I’m curious about the internal citation of my blog. Which thoughts have been developed over a long chain of posts? Which posts do I often link to? Where are there big jumps in time? Where have I combined threads?
I’ll probably need to build my own data extractor so that it can:
- ignore weekly and monthly reviews, since I link to everything in those,
- reconcile short and long permalinks, redirection, and sneak previews,
- and maybe even index my sketches and look at follow-ups
and I’ll probably want to create something that I could eventually plot as an SVG or imagemap using Graphviz, or maybe analyze using Gephi.
It would be super-interesting to create some kind of output that I could fold into my blog outline or into individual posts. I would need a static dump for that one, I think.
How would I build something like this? One time, I used Ruby to analyze the text of my blog. That might work. I might be able to pull out all the link hrefs, do lookups…
As of Dec 3, 2014, there are 87 posts in 2014 that link to previous posts, out of 259 non-review posts (so roughly 34%). I used this SQL query to get that:
SELECT post_title FROM wp_posts WHERE post_content LIKE ‘%<a href=”http://sachachua.com/blog/20%’ AND post_date >= ‘2014-01-01′ AND post_title NOT LIKE ‘%review:%’ AND post_state=’publish';
Hmm. I might even be able to do some preliminary explorations with Emacs and text processing instead of writing a script to analyze this, if I focus on 2014 and ignore the special cases (short permalinks, redirection, and sneak previews), just to see what the data looks like. Rough technical notes:
perl -i -p -e s/href/\nhref/gi 2014-manip.html grep http://sachachua.com/blog/20 2013-manip.html > list-2013 perl -i -p -e "s/(<\/a>(<\/h2>)?).*/$1/gi" list-2013
(defun sacha/misc-clean-up-reviews () (interactive) (while (re-search-forward "\\(Monthly\\|Weekly\\) review: .*</h2>" nil t) (let ((start (line-beginning-position))) (re-search-forward "</h2>") (delete-region start (line-beginning-position)) (goto-char (line-beginning-position))))) (defun sacha/org-tabulate-links () (interactive) (goto-char (point-min)) (let (main-link edges nodes) (while (not (eobp)) (if (looking-at "^href=\"\\(.*?\\)\".*?</a></h2>") ;; Main entry (progn (setq nodes (cons (match-string 1) nodes)) (setq main-link (match-string 1))) (if (looking-at "^href=\"\\(.*?\\)\"") (setq edges (cons (concat main-link ;; from "\t" (match-string 1) ;; to ) edges)))) (forward-line 1)) (kill-new (mapconcat 'identity edges "\n"))))

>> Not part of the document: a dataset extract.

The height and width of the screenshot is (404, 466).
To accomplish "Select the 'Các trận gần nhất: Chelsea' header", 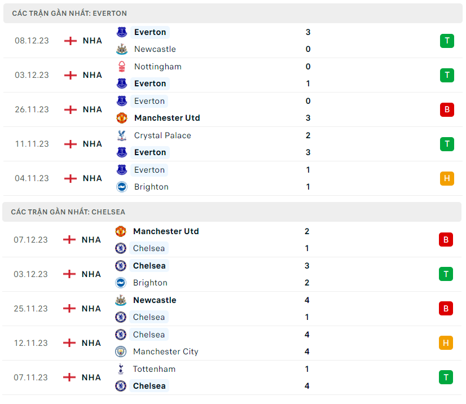I will [x=68, y=212].
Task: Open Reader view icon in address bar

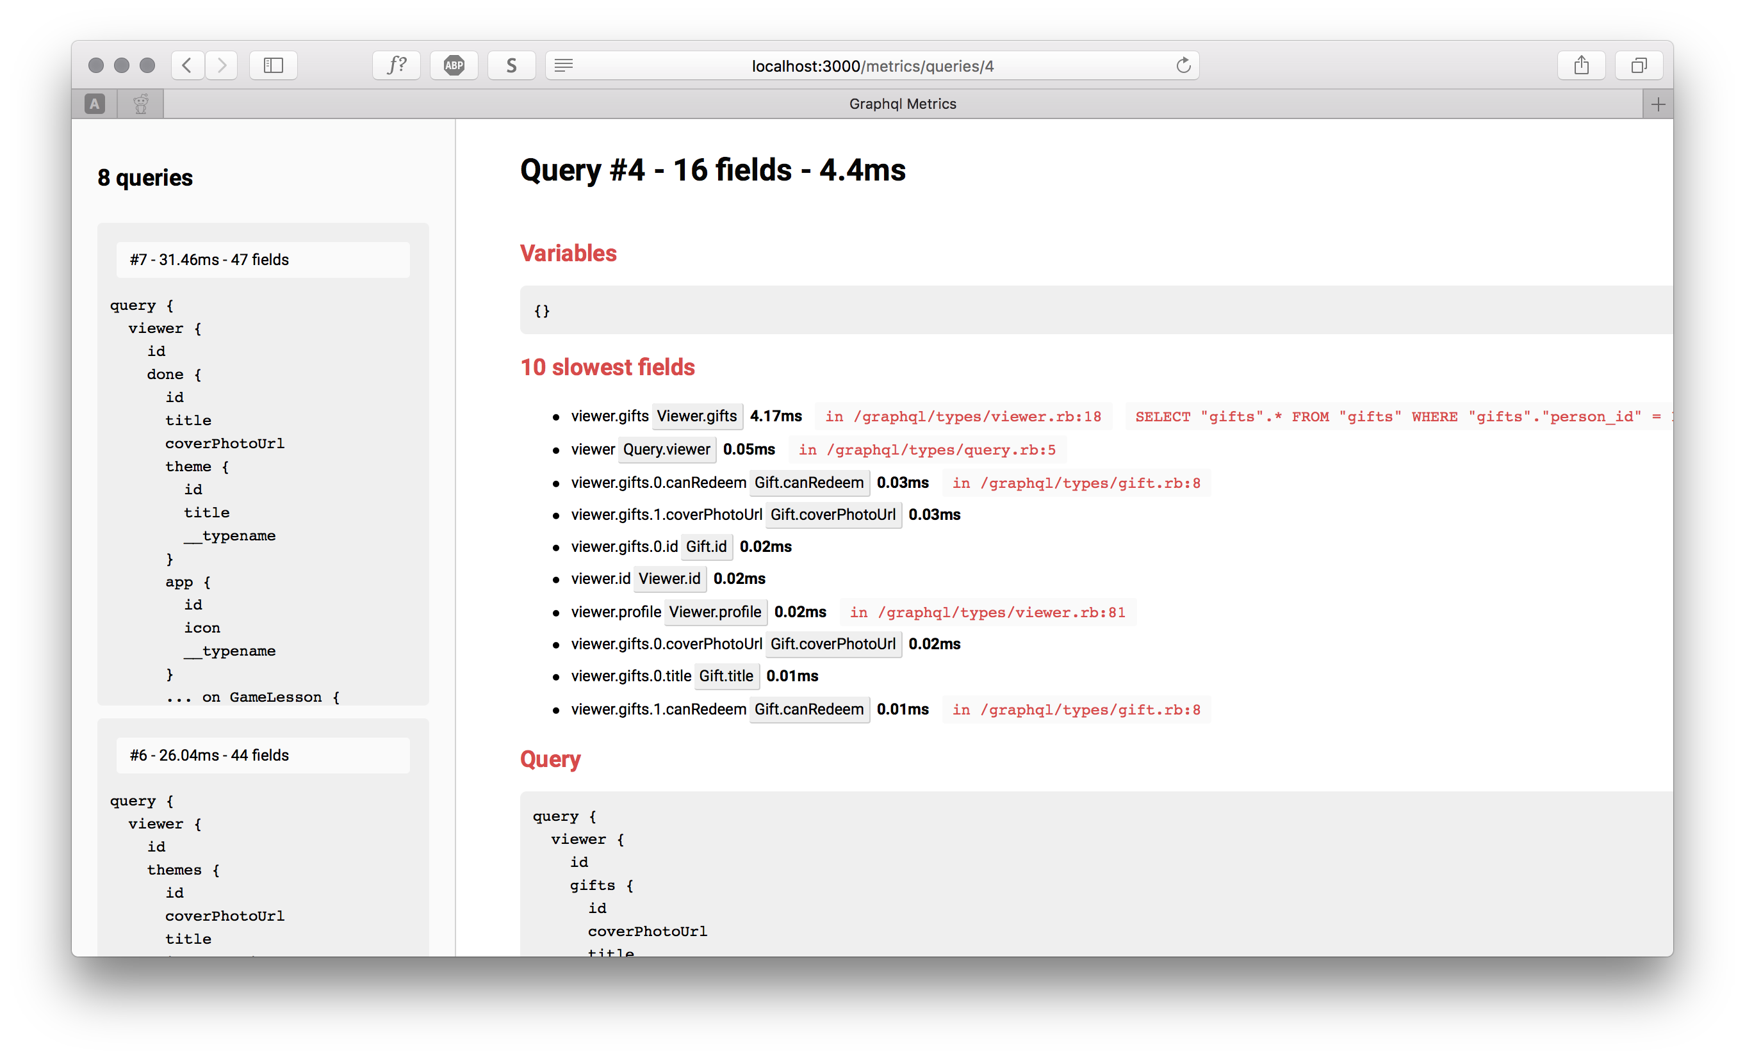Action: 564,66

Ooooh. Pretty. Gephi visualization of the edge list formed by links, using the Yifan Hu layout. That big thread in the middle, that’s the one about taskmasters and choice and productivity, which is indeed the core theme running through this year of the experiment. The cluster on the right is a year in review. We see lots of little links too.
Now I’m curious about what happens when we add the posts and links from 2013 and 2012, too. I’ve colour-coded this by year, with It ties together posts on sketchnoting, blogging, choice, learning, writing, plans… Neat.
What does this say? It says that even though I write about lots of different things, there are connections between the different topics, and the biggest tangle in the middle has more than 320 nodes. I have lots of blog posts that build on an idea for three or four posts, sometimes spanning several years, even if I don’t think about it in advance. There are 90 such clumps, and it might be good to revisit some of these 2- and 3-post chains to see if I can link them up even further.
Also, it could be interesting to do this analysis with tags, not just year. Hmm… Also, I should dust off my data structures and algorithms, and make my own connected-component analyzer so that I can get a list of the clumps of topics. Good ideas to save for another day!